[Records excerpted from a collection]
▬▬▬
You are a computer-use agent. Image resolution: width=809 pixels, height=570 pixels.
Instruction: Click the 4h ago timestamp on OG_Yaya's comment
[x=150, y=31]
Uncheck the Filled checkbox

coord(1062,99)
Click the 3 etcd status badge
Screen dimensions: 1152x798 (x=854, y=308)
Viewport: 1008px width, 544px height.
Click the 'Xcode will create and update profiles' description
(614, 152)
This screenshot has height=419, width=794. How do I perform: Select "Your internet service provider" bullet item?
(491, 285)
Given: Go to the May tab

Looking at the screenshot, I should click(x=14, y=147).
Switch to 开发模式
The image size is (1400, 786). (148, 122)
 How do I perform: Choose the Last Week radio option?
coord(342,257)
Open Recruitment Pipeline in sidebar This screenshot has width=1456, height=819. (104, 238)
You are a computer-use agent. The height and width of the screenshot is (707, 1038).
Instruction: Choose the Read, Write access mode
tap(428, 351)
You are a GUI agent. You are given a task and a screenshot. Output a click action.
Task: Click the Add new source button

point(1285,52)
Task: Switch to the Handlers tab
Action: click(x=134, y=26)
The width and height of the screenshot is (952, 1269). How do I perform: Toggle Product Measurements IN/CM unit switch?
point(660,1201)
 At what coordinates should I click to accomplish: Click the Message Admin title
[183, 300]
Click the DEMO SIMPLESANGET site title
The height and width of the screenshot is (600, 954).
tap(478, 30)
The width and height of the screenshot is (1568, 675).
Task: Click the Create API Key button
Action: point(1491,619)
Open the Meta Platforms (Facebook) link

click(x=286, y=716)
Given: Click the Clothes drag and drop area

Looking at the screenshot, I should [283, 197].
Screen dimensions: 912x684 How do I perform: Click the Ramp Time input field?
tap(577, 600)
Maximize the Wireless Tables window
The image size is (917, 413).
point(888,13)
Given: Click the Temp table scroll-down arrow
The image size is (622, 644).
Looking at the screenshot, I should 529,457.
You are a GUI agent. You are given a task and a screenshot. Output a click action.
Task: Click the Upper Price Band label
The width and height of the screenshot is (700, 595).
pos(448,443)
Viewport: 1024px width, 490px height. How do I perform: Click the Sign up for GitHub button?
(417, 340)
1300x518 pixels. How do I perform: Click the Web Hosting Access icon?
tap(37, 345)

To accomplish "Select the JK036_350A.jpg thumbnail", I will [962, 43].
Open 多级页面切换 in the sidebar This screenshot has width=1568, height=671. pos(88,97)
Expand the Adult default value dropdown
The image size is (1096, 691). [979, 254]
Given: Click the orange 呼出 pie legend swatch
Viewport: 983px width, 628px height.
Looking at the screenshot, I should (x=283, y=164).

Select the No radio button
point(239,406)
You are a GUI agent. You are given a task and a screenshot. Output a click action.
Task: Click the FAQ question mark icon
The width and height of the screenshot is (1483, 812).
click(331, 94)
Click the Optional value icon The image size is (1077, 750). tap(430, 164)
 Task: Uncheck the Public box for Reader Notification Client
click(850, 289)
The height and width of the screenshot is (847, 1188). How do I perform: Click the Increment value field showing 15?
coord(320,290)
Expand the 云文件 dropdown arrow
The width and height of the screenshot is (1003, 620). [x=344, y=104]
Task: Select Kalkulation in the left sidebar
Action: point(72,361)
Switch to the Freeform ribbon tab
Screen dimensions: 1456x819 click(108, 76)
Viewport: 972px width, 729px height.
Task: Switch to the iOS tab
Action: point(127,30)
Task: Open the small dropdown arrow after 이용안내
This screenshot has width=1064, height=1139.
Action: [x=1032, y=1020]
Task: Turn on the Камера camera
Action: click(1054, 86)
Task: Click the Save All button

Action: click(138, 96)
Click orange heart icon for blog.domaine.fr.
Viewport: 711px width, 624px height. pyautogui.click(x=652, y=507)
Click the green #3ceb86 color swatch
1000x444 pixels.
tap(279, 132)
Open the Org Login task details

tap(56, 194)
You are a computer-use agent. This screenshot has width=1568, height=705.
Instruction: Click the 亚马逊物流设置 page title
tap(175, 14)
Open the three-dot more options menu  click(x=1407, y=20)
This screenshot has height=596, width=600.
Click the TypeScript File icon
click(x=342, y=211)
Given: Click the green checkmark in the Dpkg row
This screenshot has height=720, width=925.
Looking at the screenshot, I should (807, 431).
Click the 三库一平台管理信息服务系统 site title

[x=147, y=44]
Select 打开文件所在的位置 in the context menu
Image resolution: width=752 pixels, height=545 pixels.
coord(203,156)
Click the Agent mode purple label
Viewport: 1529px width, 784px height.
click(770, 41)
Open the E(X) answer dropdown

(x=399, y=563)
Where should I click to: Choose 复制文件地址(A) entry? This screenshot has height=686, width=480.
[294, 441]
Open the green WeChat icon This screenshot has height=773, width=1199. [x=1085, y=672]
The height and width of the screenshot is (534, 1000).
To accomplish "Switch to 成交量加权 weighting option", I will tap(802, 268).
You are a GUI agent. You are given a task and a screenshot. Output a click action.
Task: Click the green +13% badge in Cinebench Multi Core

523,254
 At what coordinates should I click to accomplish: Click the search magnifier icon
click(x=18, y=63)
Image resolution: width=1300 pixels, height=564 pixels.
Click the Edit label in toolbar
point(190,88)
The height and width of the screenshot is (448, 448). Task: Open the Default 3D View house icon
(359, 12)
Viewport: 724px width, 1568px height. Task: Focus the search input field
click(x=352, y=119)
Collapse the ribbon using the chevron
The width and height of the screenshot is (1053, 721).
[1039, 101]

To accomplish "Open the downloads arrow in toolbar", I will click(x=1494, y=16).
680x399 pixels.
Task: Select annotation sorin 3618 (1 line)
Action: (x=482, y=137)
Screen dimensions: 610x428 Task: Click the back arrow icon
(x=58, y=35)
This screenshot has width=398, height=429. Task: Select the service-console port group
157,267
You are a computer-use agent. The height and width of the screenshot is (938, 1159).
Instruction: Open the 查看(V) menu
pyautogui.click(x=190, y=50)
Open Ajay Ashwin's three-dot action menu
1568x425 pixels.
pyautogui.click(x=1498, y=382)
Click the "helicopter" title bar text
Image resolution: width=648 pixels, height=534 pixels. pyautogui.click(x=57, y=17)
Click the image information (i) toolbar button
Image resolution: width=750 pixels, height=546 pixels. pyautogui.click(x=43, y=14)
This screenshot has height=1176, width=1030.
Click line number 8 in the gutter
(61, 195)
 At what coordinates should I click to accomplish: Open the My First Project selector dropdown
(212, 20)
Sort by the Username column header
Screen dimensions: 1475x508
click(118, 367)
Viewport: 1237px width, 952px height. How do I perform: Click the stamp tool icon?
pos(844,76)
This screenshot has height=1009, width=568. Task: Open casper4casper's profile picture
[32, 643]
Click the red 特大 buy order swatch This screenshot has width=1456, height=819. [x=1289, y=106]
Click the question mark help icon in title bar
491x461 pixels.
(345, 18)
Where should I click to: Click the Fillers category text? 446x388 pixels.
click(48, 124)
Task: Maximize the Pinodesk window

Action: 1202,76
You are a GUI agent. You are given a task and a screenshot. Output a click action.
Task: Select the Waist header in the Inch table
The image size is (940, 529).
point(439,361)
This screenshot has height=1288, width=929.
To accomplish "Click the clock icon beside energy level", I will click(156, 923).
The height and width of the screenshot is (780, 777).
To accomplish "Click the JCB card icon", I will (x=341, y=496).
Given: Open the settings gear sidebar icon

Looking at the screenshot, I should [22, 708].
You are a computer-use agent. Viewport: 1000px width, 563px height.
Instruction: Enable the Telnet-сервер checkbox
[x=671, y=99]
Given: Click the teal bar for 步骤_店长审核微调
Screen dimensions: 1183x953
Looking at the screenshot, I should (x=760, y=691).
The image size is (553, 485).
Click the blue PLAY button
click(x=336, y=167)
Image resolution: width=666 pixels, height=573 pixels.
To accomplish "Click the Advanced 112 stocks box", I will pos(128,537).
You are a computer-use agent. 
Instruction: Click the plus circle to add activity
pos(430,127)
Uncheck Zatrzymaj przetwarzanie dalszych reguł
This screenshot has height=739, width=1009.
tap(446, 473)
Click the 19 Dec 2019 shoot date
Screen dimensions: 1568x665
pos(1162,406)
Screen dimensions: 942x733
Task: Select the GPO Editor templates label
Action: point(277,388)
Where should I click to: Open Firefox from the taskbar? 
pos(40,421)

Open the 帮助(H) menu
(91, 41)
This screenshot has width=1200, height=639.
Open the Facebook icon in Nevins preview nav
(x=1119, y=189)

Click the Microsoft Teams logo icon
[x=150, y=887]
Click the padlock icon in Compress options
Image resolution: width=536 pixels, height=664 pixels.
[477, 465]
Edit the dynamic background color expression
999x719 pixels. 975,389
▬▬▬
Exercise: Apply a filter for "three" to the entries and show each line that passes.

Exercise result:
Open the three-dot more options menu  click(x=1407, y=20)
Open Ajay Ashwin's three-dot action menu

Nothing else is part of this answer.